Julie Delpy steckt privat voller Ängste

Julie Delpy ist privat nicht so furchtlos wie als Regisseurin bei der Arbeit. Leider schafft sie es nicht ihr Motto auf das Private zu adaptieren.

Was bei ihren Filmen gut funktioniert, fruchtet im Privatleben nicht so gut

Als Regisseurin hat Julie Delpy ein klares Motto undkeine Angst oder auch keine Tabus. “Kreativ sein bedeutet Ängste loszulassen”, veriet sie im Interview mit Tele 5.

Ohne Angst wirkt der Film echter
“Während ich arbeite, fürchte ich mich vor gar nichts. Wenn man alle Themen ohne Angst anfasst, wirkt der Film echter und natürlicher.”

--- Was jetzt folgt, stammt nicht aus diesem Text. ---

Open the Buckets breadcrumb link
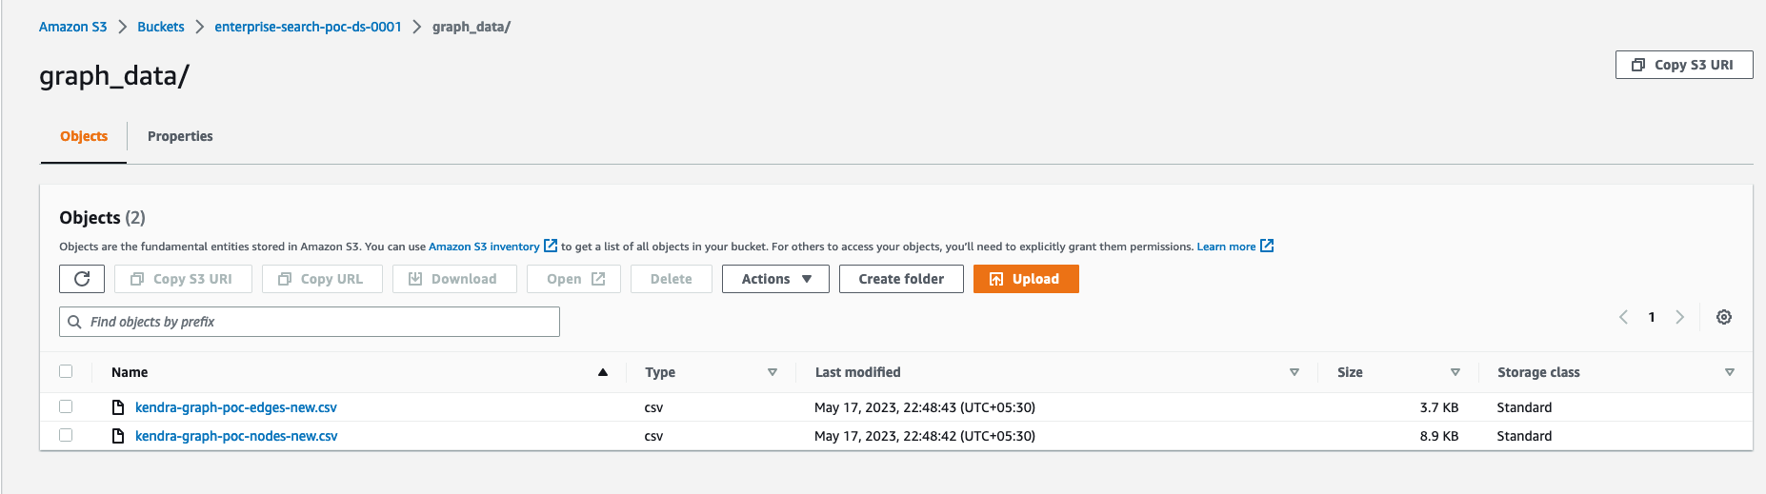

Privat ist Julie Delpy, deren neuer Film “2 Tage New York” am Donnerstag in die Kinos kommt, alles andere als furchtlos. “Ich habe vor vielen Dingen Angst”, gestand sie. “Angst vorm Fliegen, vor Autounfällen und vor perversen Männern. Na ja, zumindest als ich jung war, habe ich mich sehr vor Vergewaltigern gefürchtet. Aber eine Frau ab 40 wird nicht mehr vergewaltigt, da bin ich schon mal auf der sicheren Seite. Mit 85 habe ich vielleicht wieder was zu befürchten, da wird man interessant für die richtig gruseligen Perverslinge.”

Äh, ja. Eine sehr rationale Einteilung der Angst!